# EXERCISE DIRECTIONS
Provide a verbatim copy of all the records below, leaving the images out.

● ● ● ● ● ● ●

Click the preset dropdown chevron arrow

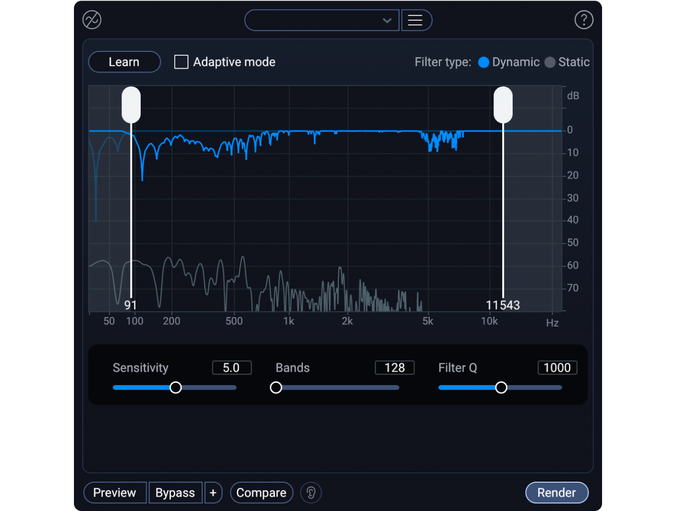click(386, 21)
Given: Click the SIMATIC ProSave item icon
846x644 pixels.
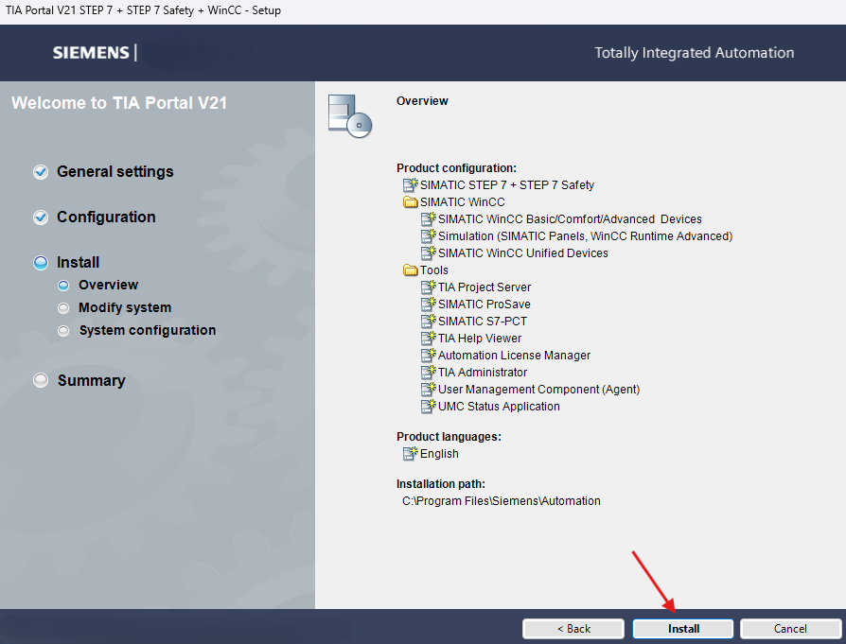Looking at the screenshot, I should 428,305.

● ● ● ● ● ● ●

# RESULT OF THIS TASK
Click the preset dropdown chevron arrow

click(386, 21)
Given: Click the SIMATIC ProSave item icon
846x644 pixels.
Looking at the screenshot, I should 428,305.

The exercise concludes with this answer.